Forum Moderators: martinibuster
May started out as my best month ever, and ended as my worse. I had a 2 week drought of nothing but $0.00 or < $0.20 / day, following a week of > $2.00+ / day.
You can't do meaningful statistics on small samples of numbers and it's frusterating me.
Then there is the issue of whether your site is appropriate for monetizing. Joke sites etc. reportedly don't generate much revenue. Similarly, many forums are difficult to monetize.
So which is it? Could the problem be your niche or the amount of traffic you are trying to monetize?
At < $10/day, the sample sets are so small that statistical noise predominates. Meaningful testing (over a reasonable time period) is next to impossible.
It's often been said that it's easier to move from $10/day to $100/day than from $1/day to $10/day. I think it's because, at $10/day and beyond, the noise factor diminishes, and real cause and effect become clearer.
It's a science-based website. It's been online for 5 years, but only with Google ads for 4 months.
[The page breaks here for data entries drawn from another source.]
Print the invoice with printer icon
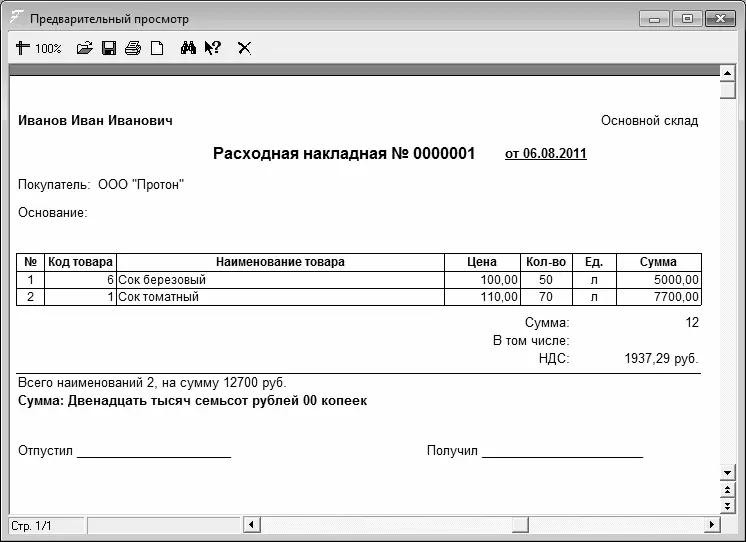The image size is (746, 542). coord(133,48)
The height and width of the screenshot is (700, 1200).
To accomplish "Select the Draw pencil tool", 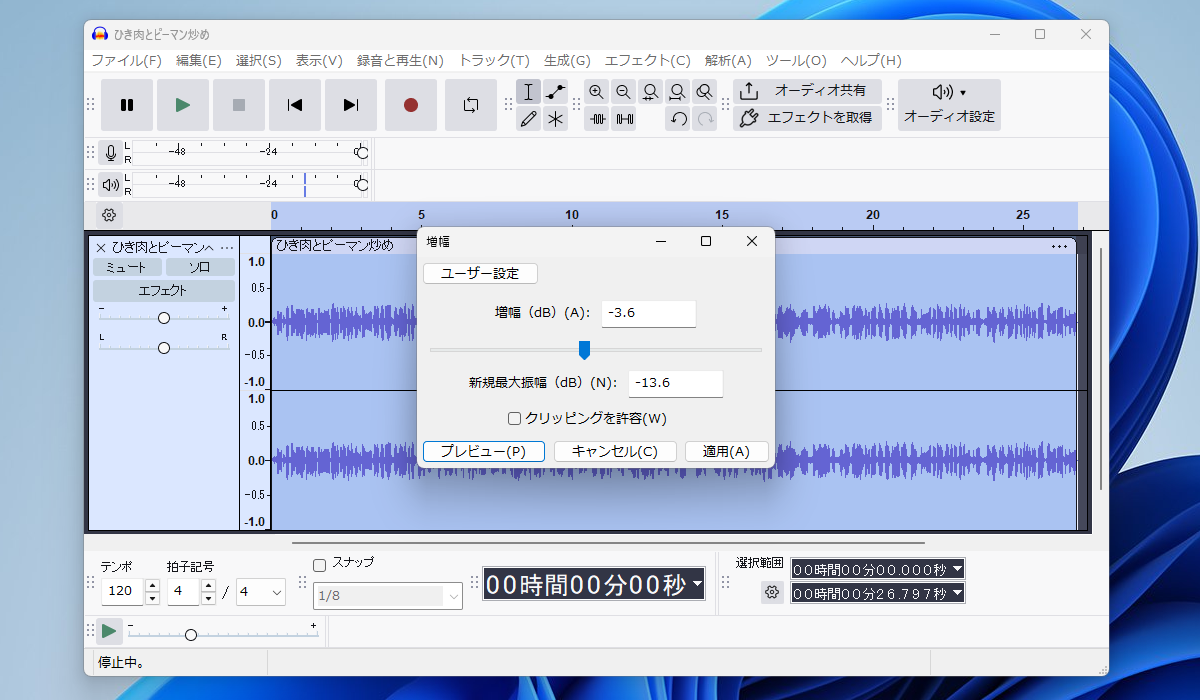I will pos(529,120).
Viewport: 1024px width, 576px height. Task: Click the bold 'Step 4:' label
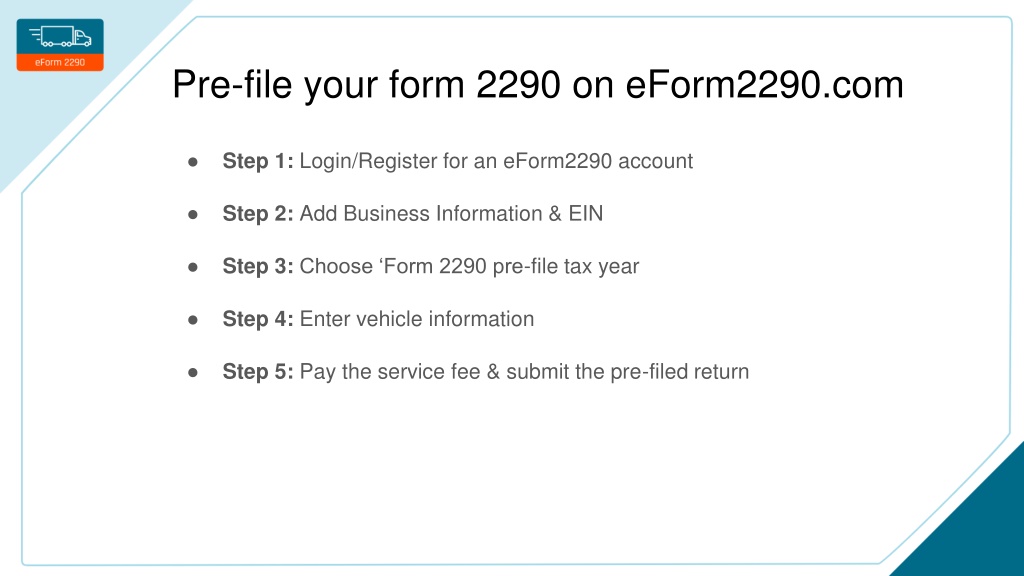point(258,319)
I average about 200 page impressions/day.
I get the impression that people who click often click multiple ads. Perhaps they know that it makes me money, or perhaps they're just click-happy people. So less important than page impressions is how many click-happy people visit my site. And that number is way below the statistical noise.
You can't do meaningful statistics on small samples of numbers
Even low-traffic sites have enough numbers if you wait long enough. Load all your past daily stats into a spreadsheet. Calculate the moving average. Start with a window of 1 week. Keep expanding the window until you see a relatively smooth curve. Then you have trends you can look at.
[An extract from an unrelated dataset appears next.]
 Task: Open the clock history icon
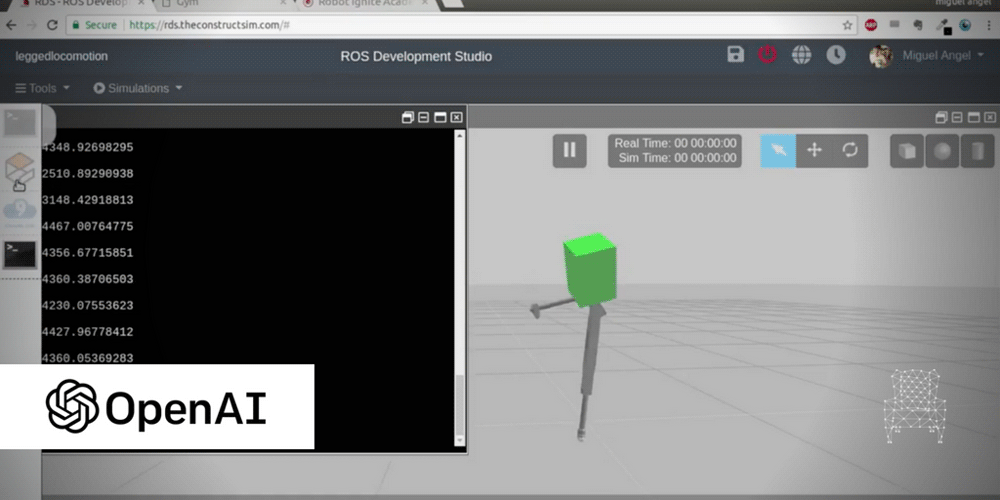tap(834, 55)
If you had ten times the traffic, you still wouldn't look at a 30-second decline in income and get upset. Since you have low traffic, you can't pay attention to numbers averaged over one hour or even one day. But you probably can pay attention to numbers averaged over some number of weeks. It's just a matter of scale relative to your traffic volume.
This is an example of people taking the numbers handed to them even when they're not appropriate for your use. You can make your own stats that are appropriate -- you don't just have to take the analysis that Google hands you.
When you have that little traffic, you should be spending your time expanding your content, not twiddle-tweaking AdSense page placement and the like.
I tend to agree with you. You should emphasize content creation and traffic building, but don't neglect ad tweaking entirely.
When I first deployed Adsense, my "ad placements and the like" were so poor, my CTRs, EPCs, and eCPMs were so bad that I would have had to increase my then (not minuscule) traffic levels over a hundredfold to earn decent money.
I chanced upon one golden tweak that raised my CTRs and revenues by 5X. Great! Now I "only" had to increase my traffic levels by 20X in order to earn decent money--not nearly so impossible a task.
That golden tweak motivated me to continue. After that, content creation and traffic building no longer seemed so pointless.
Good Luck!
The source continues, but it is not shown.